Reynolds also revealed that in his 20s, he often woke up in the middle of the night “paralyzed” by anxiety and worrying about his future, which he got through by self-medicating.
Now, he says, he copes with his anxiety in a few ways. While promoting Deadpool 2, he’s been doing a lot of interviews in character to help calm his nerves. He also uses the meditation app Headspace and reminds himself that as soon as he walks onstage, he won’t feel anxious anymore. “When the curtain opens, I turn on this knucklehead, and he kind of takes over and goes away again once I walk off set,” he said. “That’s that great self-defense mechanism. I figure if you’re going to jump off a cliff, you might as well fly.”
Reynolds isn’t the only male star to open up about mental health lately: The Rock recently revealed his struggle with depression in an interview with the Express. After a fan thanked him on Twitter, the Rock responded with this:
Anxiety disorders are the most common mental disorder in the U.S., affecting 40 million adults (18 percent of the population), according to the Anxiety and Depression Association of America. Anyone can develop anxiety, but a person’s genetics, brain chemistry, personality, and life events can put that person at a greater risk, according to the association.
Having an anxiety disorder is different from having “regular” anxiety, which everyone experiences, Simon Rego, PsyD, chief psychologist at Montefiore Medical Center/Albert Einstein College of Medicine, tells Yahoo Lifestyle. “It’s the same thing, but on a spectrum,” he says. Everyone has to deal with anxiety as an emotion, and it can be helpful when it alerts people to danger and helps them prepare for situations. But anxiety becomes a disorder when the level is so intense that it disrupts or interferes with someone’s daily activities, he says. “You can’t work, you can’t socialize, you can’t function at all.”
Both men and women struggle with anxiety disorders, but it can sometimes be more difficult for men to admit they need help and seek it, licensed clinical psychologist Alicia H. Clark, PsyD, tells Yahoo Lifestyle. “That’s true for probably all mental health issues,” she says. “While I do see men, I have much more women in my caseload. That’s pretty typical.”
Clark says it probably comes down to a few things: Men, in general, don’t tend to be as willing to see doctors as women, and the stigma of mental health issues and seeking treatment can be stronger for men.
It’s important for men (and women) to realize that it’s OK to struggle, Mayra Mendez, PhD, LMFT, tells Yahoo Lifestyle. Mendez is a licensed psychotherapist and program coordinator for intellectual and developmental disabilities and mental health services at Providence Saint John’s Child and Family Development Center in Santa Monica, Calif. If you have a loved one who you suspect is grappling with anxiety, Mendez recommends validating the experiences (don’t dismiss the person with sayings like “it’s no big deal!” or “don’t worry!”). When there is evidence that your loved one’s anxiety is interfering with that person’s life or work, look for treatment options together.
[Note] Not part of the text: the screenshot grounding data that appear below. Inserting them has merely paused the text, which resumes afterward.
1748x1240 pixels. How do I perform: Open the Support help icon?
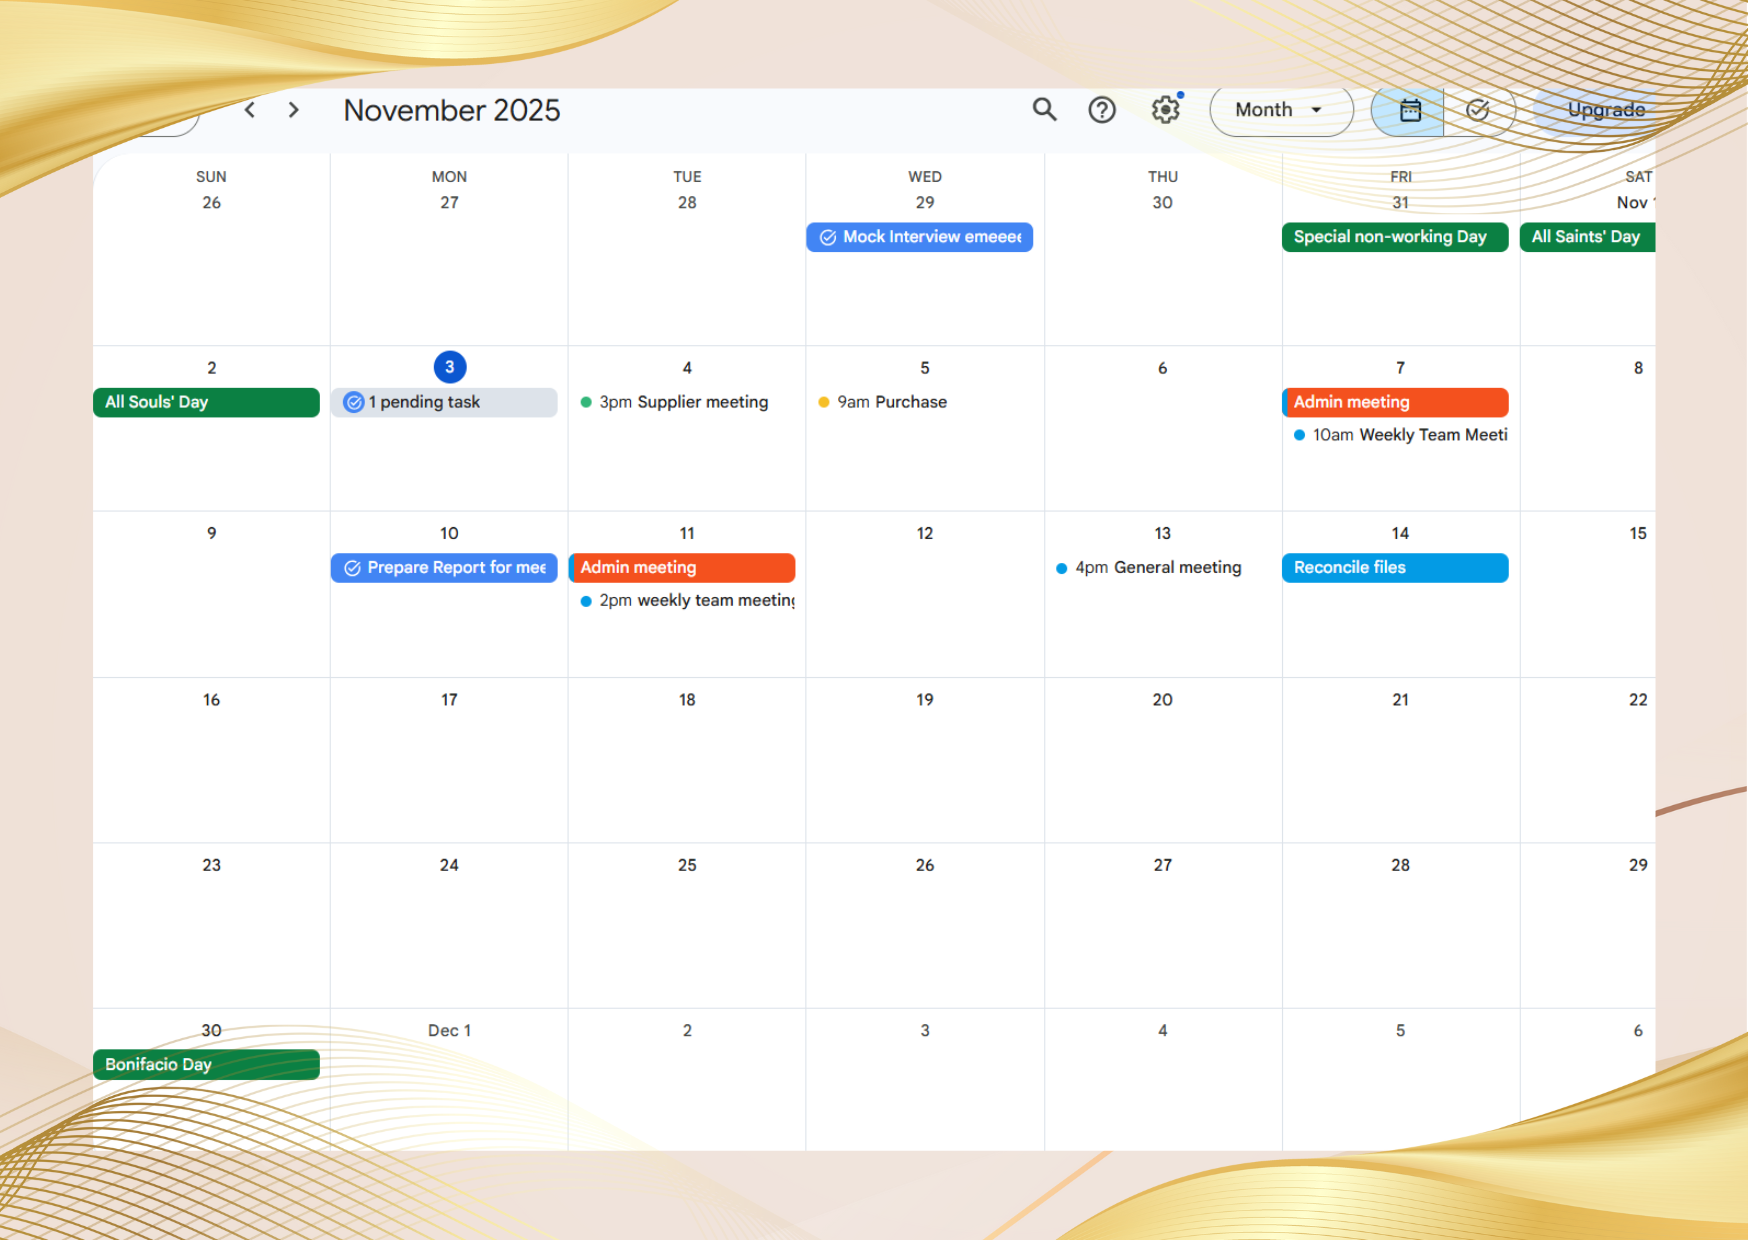(x=1102, y=110)
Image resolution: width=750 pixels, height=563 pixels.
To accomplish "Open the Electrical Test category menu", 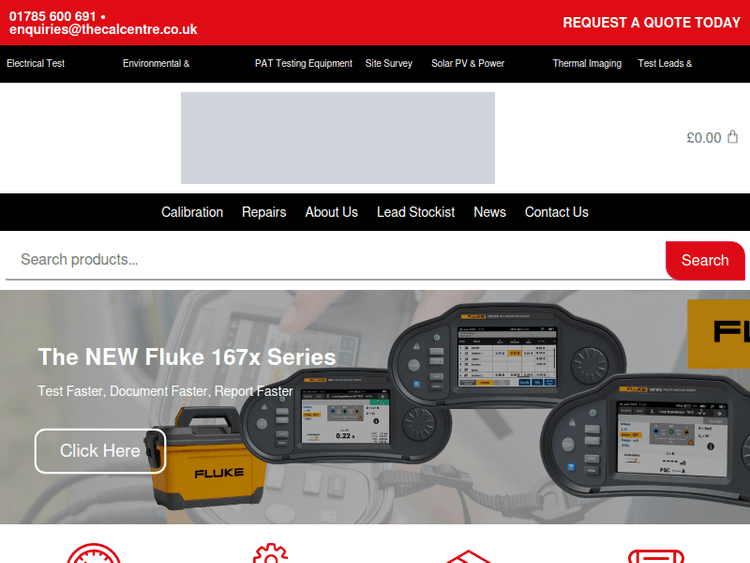I will tap(36, 63).
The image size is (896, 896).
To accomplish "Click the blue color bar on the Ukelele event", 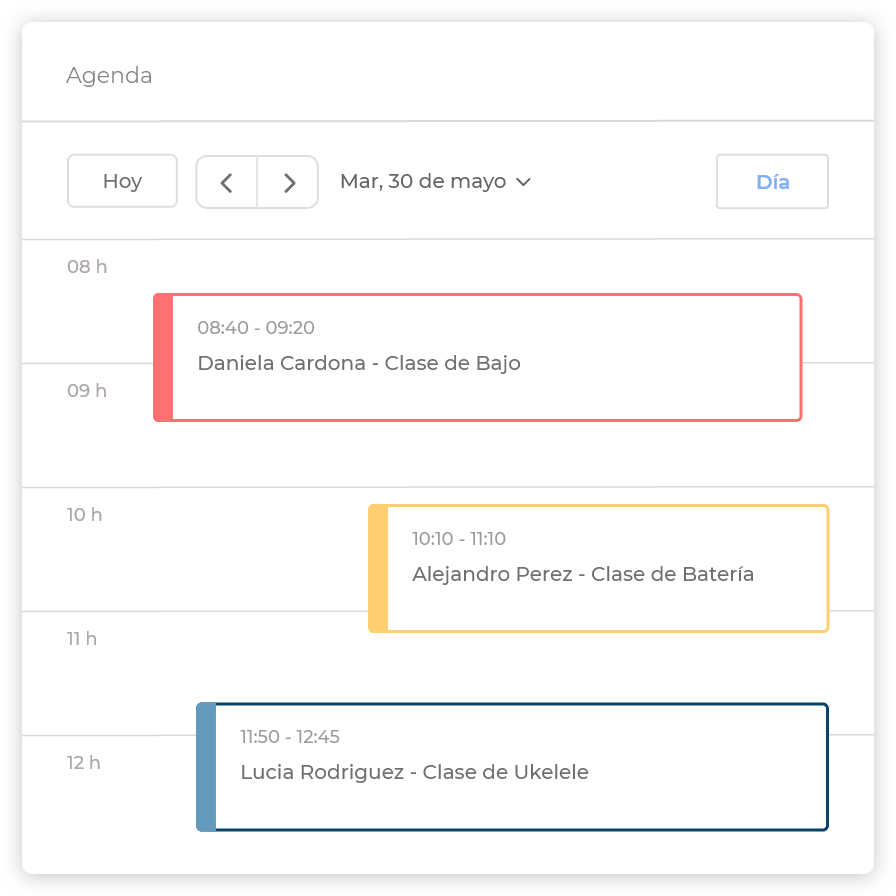I will pyautogui.click(x=206, y=767).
Ultimately, people will have to seek help on their own, but you can help guide the process and be supportive about it, she says.
Luckily, there are treatments available. Cognitive behavioral therapy (CBT), a form of psychotherapy that helps people change negative thoughts and behavior, is considered the best treatment for anxiety, licensed clinical psychologist John Mayer, PhD, author of Family Fit: Find Your Balance in Life, tells Yahoo Lifestyle. With CBT, people are taught long-lasting coping mechanisms to help them deal with their anxiety, he says. The treatment is, generally, short-term and can help people move on with their lives, Rego says. In some cases, medication like selective serotonin reuptake inhibitors (SSRIs) can be helpful as well, Rego says.
If you struggle with anxiety, seek help and don’t wait. “Anxiety can escalate and stay escalated if you don’t know how to de-escalate it,” Clark says. That can lead to health issues like heart problems, nervous system issues, and headaches, to name a few, Mayer says.
Clark applauds Reynolds for speaking out about his anxiety. “One more celebrity out there being honest helps so many other people be brave,” she says.